Unlike the cattle, none of is blameless. None of us has managed to live in perfect love: with God, with our neighbors, or even with our selves. But like those cattle, the Christian community observes Lent in part as an act of solidarity with the world. The “we” of our confession is not only “we in this room” or even “we in this room and those who are with us on the internet.” We bear the sins of of the world to the Cross in our confession, and the grace we are given is grace not only for ourselves, but for the world.
A number of years ago, when I was struggling spiritually, I read Edith Stein’s magnificent book, The Science of the Cross. In it, she referred to “the grace of abandonment” — meaning, the grace of feeling abandoned by God. I, who felt as if I had been, had an immediate reaction: You can take that grace and shove it! But gradually, with time and prayer, I came to see what she was saying: that even in our times of greatest desolation, when we feel that God has walked away from us, or from the world, or we from God, even then we participate in the prayer and self-offering of Christ for the world.
Our pain, our grief, our prayer participate in that of Christ, who allows us the immense dignity and honor of being not only co-creators of the world, but participants in its redemption.
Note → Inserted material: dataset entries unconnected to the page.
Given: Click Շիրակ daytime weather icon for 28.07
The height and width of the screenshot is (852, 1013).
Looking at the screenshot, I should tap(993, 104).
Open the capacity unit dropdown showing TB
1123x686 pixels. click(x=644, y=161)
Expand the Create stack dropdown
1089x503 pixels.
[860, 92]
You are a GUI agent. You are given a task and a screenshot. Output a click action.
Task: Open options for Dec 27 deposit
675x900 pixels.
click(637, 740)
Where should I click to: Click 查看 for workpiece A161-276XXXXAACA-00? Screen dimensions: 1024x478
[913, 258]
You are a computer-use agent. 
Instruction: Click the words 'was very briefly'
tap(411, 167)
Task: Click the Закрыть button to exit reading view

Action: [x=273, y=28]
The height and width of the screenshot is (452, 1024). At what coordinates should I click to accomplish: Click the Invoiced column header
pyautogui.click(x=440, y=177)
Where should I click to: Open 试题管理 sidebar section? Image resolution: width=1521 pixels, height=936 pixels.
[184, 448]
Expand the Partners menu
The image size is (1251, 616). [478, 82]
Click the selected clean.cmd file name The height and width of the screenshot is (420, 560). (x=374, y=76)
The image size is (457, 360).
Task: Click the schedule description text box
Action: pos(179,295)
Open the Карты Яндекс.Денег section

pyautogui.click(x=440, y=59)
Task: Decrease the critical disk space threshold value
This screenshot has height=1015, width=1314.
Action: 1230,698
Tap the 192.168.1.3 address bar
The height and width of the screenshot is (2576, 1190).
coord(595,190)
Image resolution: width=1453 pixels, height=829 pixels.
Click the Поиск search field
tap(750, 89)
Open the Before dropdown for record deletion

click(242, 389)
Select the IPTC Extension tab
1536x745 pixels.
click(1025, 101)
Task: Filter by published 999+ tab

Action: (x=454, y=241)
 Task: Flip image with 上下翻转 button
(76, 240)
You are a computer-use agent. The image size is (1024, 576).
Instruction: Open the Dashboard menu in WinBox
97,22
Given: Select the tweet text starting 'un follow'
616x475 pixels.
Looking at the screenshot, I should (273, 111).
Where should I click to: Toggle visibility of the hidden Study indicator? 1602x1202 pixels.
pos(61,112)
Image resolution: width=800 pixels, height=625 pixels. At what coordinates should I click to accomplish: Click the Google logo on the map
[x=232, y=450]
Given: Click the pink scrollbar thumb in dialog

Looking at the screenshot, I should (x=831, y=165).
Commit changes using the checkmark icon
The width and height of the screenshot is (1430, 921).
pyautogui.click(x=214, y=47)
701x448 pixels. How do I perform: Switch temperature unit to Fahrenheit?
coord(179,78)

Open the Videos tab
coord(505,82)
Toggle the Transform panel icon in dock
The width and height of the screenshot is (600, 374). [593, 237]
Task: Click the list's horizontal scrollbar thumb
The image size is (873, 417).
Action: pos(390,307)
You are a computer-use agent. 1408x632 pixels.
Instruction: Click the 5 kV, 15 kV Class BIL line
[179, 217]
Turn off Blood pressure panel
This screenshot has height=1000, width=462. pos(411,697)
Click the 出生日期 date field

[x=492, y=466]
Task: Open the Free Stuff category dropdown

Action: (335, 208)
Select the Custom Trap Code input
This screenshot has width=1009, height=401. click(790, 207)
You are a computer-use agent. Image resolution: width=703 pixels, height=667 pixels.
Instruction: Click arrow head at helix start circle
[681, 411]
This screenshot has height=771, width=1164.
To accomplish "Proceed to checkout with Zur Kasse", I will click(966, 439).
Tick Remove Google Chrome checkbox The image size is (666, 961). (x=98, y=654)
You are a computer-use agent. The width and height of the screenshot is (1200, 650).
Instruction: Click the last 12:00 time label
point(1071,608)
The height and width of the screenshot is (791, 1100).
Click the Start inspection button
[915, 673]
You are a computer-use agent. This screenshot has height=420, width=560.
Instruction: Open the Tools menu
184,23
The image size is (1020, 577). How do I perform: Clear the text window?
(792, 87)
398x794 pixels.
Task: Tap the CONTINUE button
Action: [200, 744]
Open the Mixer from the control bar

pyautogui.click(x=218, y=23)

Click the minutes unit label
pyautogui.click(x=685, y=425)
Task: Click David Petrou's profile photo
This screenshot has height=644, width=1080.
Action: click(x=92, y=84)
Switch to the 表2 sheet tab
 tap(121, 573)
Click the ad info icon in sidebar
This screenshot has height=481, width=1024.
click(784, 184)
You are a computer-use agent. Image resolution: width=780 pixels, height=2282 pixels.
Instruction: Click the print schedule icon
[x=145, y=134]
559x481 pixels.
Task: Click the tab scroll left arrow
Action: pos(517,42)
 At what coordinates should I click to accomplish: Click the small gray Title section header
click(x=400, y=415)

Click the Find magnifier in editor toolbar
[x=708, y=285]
Christ’s Incarnation, death, and resurrection offered full satisfaction for the sin of the world, but we are the body of Christ. We participate in that work, not as the primary actors — that’s always and only Christ — but also not as baggage that’s just along for the journey. When Pope Francis and Vladimir Zelensky ask us not just to pray for Ukraine, but to fast and pray, that is what they are invoking. We are given the awesome responsibility of participating in Christ’s work of intercession for the world. This is our transfiguration: “He will transform the body of our humiliation that it may be conformed to the body of his glory.” Phil 3:21
When we lose sight of this intercessory work, Lent can seem like a time to flog those who have actually been trying to do the right thing, while those who most need to repent go nowhere near the door of our churches. After all, we did not invade Ukraine. We did not refuse to wear masks; we were not careless with our neighbors’ lives. And there is truth in this, although it is not the whole truth. It is always a temptation to look at the great sins of others and to pretend that our own don’t matter.
But the intercessory nature of our penance reminds us that our faith extends beyond our lives into the life of the world. We are the salt, the yeast, the mustard seed — the hidden presence of Christ in this world that preserves it from rot and helps it rise again.
Look at Jesus. We find him, in today’s Gospel, walking toward Jerusalem, one man in an immense and tangled world, knowing what was to come. And when some friendly Pharisees come to warn him, he tells them, “I’m going to do my work, come what may.” He possesses a serene confidence that he is on the path God set for him, and that trust is all.
We do not all have that confidence. At times of great difficulty, we pray for light and salvation, not because we have them, but because we need them. And so, this Lent, immerse yourselves in God’s love. Direct your heart to what is good, what is true, what is honorable, so that you may be renewed in hope. (Phil 4:8) When we pray for peace, when we work for justice, we hold a light, even when it is hard for us to see it. And although our light may seem insignificant, remember: it takes only one candle to destroy the darkness.